Exocytosis in the budding yeast Saccharomyces cerevisiae occurs at discrete domains of the plasma membrane. The protein complex that tethers incoming vesicles to sites of secretion is known as the exocyst. We have used photobleaching recovery experiments to characterize the dynamic behavior of the eight subunits that make up the exocyst. One subset (Sec5p, Sec6p, Sec8p, Sec10p, Sec15p, and Exo84p) exhibits mobility similar to that of the vesicle-bound Rab family protein Sec4p, whereas Sec3p and Exo70p exhibit substantially more stability. Disruption of actin assembly abolishes the ability of the first subset of subunits to recover after photobleaching, whereas Sec3p and Exo70p are resistant.
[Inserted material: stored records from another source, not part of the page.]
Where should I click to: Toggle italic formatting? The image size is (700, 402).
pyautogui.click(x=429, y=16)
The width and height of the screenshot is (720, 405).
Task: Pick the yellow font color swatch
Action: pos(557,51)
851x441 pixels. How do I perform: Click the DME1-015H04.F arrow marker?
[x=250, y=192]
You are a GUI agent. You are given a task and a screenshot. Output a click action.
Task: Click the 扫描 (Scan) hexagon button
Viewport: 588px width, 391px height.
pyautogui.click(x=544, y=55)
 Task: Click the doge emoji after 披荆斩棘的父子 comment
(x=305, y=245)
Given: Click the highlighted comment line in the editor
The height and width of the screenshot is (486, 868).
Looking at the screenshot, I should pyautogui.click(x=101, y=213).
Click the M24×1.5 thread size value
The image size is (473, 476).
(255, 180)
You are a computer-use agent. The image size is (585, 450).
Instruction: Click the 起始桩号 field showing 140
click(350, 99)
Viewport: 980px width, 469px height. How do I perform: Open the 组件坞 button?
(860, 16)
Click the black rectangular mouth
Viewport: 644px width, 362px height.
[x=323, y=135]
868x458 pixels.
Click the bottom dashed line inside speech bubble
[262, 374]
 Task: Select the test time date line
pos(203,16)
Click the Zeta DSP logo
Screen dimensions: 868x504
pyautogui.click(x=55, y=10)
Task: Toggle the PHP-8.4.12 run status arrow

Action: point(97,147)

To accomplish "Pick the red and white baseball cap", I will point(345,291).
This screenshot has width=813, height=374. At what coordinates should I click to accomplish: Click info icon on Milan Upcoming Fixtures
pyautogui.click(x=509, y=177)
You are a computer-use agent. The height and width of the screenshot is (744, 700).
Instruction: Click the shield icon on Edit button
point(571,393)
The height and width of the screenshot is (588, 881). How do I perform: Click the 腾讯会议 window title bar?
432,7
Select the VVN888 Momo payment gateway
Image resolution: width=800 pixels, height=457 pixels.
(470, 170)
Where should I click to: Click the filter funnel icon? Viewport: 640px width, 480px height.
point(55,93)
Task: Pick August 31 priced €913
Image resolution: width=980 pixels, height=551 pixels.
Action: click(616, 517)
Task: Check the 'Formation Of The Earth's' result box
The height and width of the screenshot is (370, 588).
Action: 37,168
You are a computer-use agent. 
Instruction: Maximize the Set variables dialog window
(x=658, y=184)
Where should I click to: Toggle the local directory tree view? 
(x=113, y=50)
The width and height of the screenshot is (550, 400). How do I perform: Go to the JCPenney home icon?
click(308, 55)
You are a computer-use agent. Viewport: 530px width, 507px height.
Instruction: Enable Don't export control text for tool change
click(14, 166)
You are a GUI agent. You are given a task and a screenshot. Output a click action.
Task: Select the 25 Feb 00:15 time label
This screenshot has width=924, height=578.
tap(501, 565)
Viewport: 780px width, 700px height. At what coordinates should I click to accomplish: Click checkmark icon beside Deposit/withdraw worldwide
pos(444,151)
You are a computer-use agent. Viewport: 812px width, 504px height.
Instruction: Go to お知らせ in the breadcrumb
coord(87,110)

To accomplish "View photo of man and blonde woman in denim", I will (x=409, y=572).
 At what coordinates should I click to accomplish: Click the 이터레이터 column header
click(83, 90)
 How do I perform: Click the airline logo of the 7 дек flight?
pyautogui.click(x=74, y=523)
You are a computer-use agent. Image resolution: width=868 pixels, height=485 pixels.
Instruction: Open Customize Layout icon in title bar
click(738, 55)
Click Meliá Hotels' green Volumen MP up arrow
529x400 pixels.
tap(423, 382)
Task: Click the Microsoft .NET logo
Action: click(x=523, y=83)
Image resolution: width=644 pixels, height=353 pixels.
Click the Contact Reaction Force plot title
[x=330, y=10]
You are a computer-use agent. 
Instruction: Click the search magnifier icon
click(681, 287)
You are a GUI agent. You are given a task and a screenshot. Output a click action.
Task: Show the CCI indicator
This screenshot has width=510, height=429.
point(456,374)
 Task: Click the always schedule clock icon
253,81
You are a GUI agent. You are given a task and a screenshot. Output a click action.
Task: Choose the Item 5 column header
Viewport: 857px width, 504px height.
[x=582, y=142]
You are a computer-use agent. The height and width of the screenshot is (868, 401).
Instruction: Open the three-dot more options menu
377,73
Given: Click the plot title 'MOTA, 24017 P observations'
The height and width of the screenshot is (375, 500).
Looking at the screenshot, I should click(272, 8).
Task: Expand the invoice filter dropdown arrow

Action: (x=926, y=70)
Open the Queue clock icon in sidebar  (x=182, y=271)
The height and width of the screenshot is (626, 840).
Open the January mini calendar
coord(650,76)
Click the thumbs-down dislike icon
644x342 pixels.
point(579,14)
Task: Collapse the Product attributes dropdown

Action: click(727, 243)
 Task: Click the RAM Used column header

Immunogold electron microscopy and epifluorescence video microscopy indicate that all exocyst subunits, except for Sec3p, are associated with secretory vesicles as they arrive at exocytic sites. Assembly of the exocyst occurs when the first subset of subunits, delivered on vesicles, joins Sec3p and Exo70p on the plasma membrane. Exocyst assembly serves to both target and tether vesicles to sites of exocytosis.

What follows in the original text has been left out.